-- Opening Marker --
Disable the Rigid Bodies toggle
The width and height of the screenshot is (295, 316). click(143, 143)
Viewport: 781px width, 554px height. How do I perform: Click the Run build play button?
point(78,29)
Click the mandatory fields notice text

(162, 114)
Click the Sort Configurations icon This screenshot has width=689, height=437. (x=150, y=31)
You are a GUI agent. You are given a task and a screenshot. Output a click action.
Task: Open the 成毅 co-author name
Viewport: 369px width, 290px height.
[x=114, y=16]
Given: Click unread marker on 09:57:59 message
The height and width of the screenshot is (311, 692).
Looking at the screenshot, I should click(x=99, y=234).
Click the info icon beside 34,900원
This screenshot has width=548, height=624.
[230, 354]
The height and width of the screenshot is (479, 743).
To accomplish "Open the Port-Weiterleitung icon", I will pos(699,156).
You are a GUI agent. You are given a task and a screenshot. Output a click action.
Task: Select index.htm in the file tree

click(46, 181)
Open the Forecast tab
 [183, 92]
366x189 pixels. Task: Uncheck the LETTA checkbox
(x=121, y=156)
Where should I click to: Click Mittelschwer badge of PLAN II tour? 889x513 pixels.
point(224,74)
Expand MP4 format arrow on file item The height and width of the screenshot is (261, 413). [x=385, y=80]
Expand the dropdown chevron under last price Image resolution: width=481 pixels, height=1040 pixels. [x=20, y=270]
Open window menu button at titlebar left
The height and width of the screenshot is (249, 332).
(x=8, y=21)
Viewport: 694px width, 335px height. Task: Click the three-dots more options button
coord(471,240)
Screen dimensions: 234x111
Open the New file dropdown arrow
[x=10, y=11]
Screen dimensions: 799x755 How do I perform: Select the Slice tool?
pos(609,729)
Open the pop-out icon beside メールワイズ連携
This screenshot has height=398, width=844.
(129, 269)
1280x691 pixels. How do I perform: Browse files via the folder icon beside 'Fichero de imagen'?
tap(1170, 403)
-- Closing Marker --
● **Activity**
Only the lines from the one with "Expand MP4 format" through the last line of the material above are to be duplicated, exactly and with both ends kept.

● **Written answer**
Expand MP4 format arrow on file item The height and width of the screenshot is (261, 413). [x=385, y=80]
Expand the dropdown chevron under last price Image resolution: width=481 pixels, height=1040 pixels. [x=20, y=270]
Open window menu button at titlebar left
The height and width of the screenshot is (249, 332).
(x=8, y=21)
Viewport: 694px width, 335px height. Task: Click the three-dots more options button
coord(471,240)
Screen dimensions: 234x111
Open the New file dropdown arrow
[x=10, y=11]
Screen dimensions: 799x755 How do I perform: Select the Slice tool?
pos(609,729)
Open the pop-out icon beside メールワイズ連携
This screenshot has height=398, width=844.
(129, 269)
1280x691 pixels. How do I perform: Browse files via the folder icon beside 'Fichero de imagen'?
tap(1170, 403)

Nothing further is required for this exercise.